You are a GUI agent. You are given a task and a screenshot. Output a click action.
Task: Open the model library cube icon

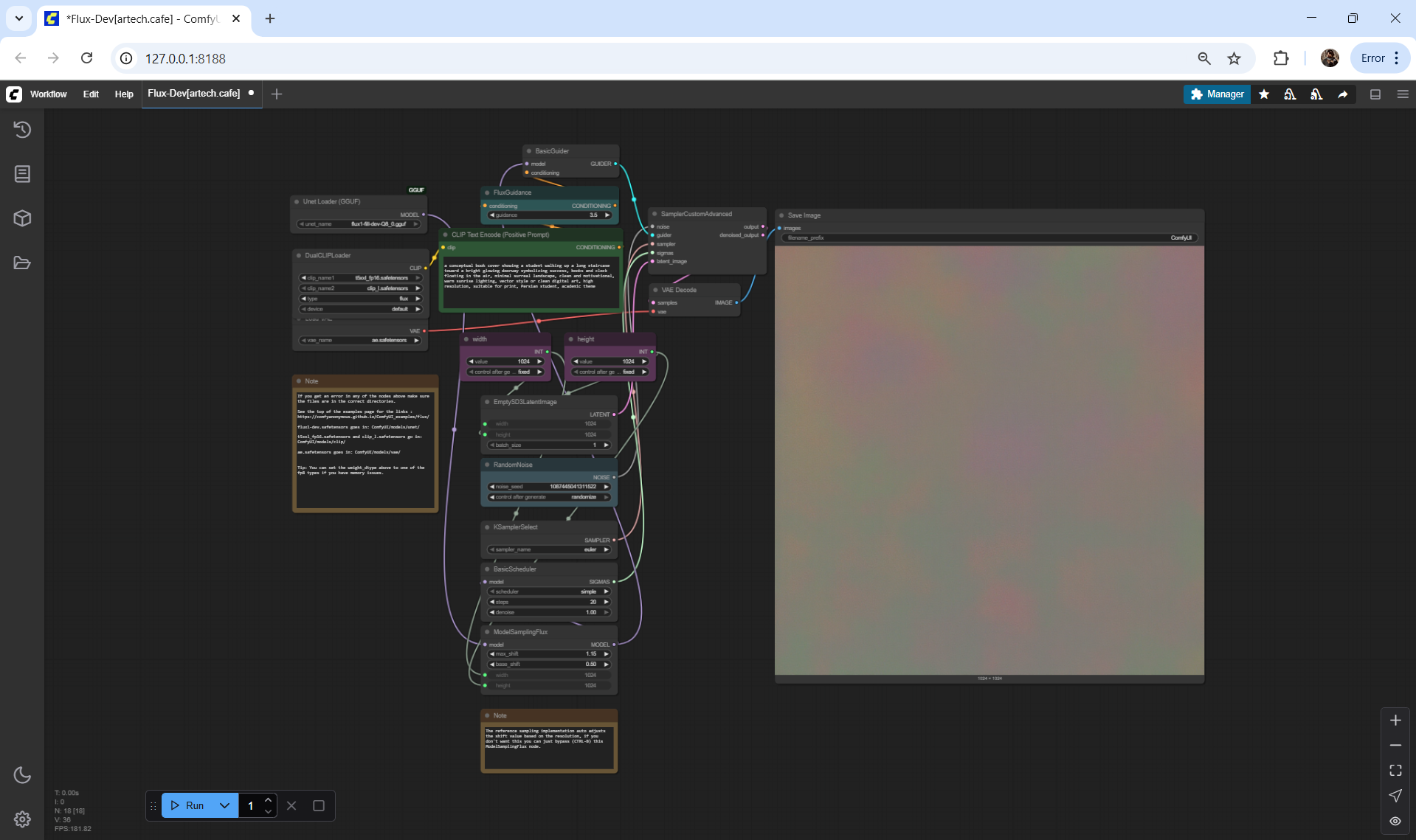(22, 218)
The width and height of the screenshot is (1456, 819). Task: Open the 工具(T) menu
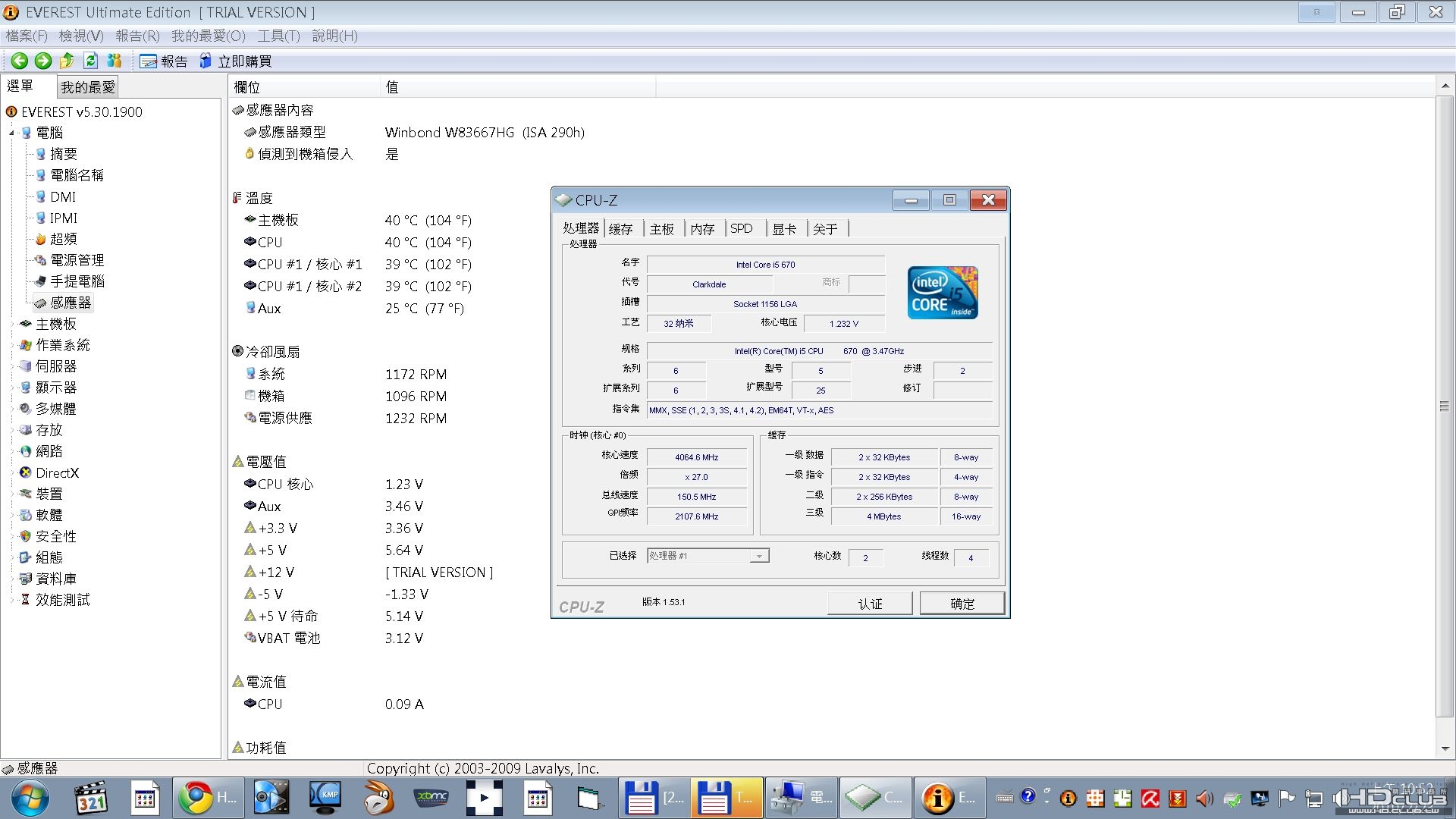pos(278,36)
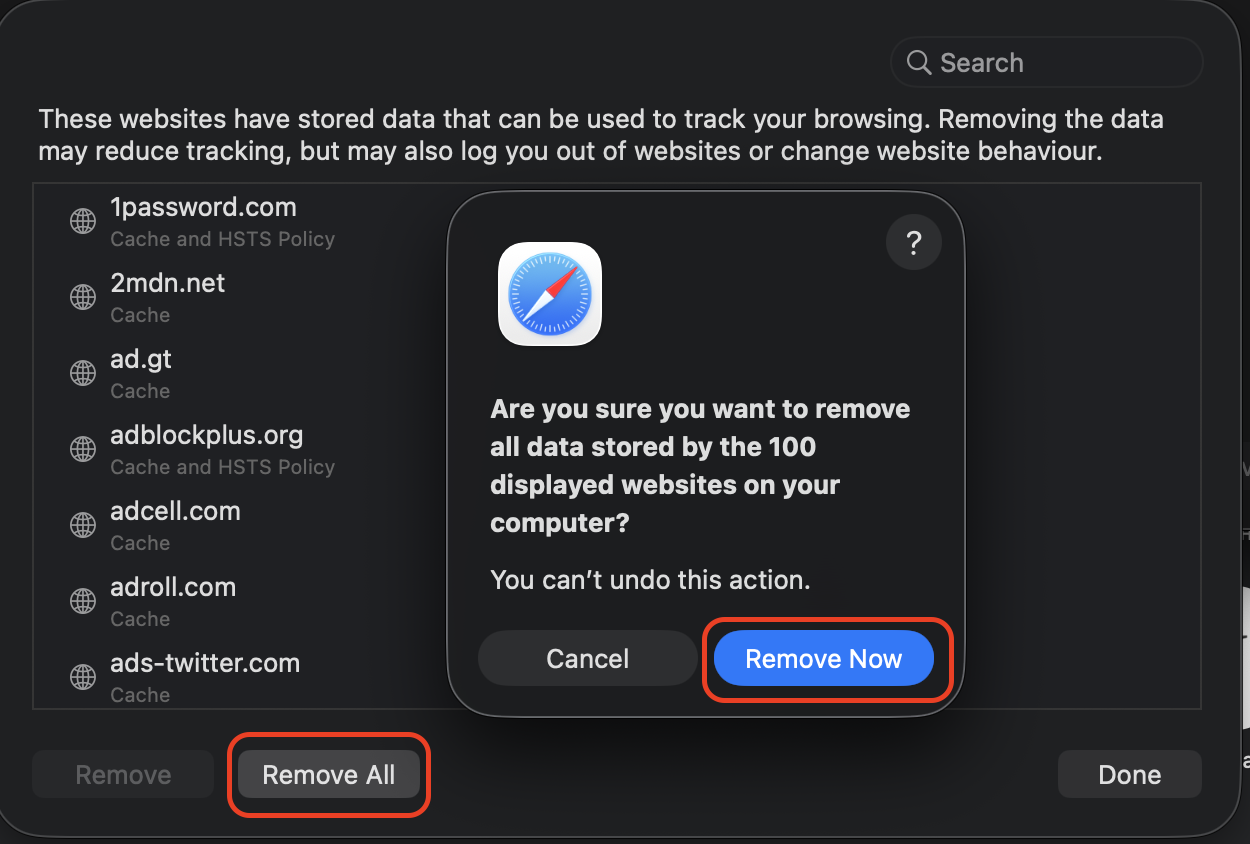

****************************************

Goal of the exercise: Could you return all of the entries above exactly, without any images?

Exercise solution:
You are a GUI agent. You are given a task and a screenshot. Output a click action.
Task: Open the model library cube icon

(22, 218)
The width and height of the screenshot is (1456, 819). Task: Open the 工具(T) menu
pos(278,36)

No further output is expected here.